REQUIRED TASK: Starting at the row that contains "will [x=461, y=145]." and ending with the row that contains "Looking at the screenshot, I should click(x=228, y=504).", reproduce those rows with "orange" swapped for "green" and every other part unchanged.

:: DATA LISTING

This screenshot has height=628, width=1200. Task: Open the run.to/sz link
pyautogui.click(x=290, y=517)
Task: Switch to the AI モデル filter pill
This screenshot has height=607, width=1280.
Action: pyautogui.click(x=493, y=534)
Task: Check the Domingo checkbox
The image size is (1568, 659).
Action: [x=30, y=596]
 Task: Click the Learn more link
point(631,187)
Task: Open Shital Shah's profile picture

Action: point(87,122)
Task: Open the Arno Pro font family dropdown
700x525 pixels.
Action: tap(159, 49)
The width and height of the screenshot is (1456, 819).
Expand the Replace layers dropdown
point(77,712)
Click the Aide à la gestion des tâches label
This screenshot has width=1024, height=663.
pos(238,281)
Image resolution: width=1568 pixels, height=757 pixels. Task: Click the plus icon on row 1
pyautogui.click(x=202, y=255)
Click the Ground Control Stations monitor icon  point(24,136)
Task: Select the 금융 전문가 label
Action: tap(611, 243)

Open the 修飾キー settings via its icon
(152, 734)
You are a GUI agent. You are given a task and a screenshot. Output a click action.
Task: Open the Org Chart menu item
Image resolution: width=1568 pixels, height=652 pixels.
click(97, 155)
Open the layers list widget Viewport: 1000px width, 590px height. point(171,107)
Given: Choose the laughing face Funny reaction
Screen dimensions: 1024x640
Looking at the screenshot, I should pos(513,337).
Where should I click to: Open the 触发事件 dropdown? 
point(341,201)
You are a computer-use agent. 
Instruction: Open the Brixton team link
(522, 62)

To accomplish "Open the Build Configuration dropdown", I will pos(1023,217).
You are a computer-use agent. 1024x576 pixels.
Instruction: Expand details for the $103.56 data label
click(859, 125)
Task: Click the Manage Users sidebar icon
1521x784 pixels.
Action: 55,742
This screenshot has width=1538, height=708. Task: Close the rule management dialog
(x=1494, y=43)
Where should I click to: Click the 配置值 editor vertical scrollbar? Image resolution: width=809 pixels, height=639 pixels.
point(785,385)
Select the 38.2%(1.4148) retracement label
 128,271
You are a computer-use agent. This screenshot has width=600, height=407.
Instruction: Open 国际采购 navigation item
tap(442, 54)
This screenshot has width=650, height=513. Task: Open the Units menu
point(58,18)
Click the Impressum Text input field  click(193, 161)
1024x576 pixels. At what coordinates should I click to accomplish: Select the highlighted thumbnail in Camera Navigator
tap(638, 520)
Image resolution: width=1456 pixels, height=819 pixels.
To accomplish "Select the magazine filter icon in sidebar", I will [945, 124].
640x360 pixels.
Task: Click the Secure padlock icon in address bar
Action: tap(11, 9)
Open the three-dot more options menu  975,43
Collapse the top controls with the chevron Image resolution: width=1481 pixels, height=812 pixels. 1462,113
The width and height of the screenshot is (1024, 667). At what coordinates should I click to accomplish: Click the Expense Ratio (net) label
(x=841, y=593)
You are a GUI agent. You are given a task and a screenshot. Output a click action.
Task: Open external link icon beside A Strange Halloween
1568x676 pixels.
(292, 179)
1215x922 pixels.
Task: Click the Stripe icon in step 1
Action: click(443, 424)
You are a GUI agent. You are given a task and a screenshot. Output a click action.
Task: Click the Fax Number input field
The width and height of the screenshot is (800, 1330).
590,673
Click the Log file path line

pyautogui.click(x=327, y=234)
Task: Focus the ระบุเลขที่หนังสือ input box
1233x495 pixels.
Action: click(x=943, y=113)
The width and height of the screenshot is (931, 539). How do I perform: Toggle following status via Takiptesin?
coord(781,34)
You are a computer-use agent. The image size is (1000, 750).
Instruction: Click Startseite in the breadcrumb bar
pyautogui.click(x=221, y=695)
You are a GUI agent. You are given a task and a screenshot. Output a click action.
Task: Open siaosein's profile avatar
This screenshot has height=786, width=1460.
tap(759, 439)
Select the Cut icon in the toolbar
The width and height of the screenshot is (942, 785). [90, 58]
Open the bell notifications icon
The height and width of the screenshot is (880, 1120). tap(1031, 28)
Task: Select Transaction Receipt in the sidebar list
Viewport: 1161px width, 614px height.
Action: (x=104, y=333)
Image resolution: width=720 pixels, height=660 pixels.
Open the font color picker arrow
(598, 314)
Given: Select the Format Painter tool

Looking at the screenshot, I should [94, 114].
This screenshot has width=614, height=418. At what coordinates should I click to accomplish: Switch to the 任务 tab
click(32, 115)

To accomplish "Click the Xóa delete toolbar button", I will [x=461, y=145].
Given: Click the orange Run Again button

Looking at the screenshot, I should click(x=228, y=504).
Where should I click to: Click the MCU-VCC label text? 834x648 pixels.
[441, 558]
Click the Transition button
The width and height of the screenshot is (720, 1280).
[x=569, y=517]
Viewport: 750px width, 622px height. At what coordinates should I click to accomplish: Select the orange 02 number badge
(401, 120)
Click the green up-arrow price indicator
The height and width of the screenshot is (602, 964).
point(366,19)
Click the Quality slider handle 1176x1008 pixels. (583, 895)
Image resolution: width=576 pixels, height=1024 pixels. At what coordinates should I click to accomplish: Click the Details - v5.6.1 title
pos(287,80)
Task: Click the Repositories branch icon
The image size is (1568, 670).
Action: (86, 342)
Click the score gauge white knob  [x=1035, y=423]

::::

CORRECT ANSWER:
To accomplish "Click the Xóa delete toolbar button", I will [x=461, y=145].
Given: Click the green Run Again button

Looking at the screenshot, I should click(x=228, y=504).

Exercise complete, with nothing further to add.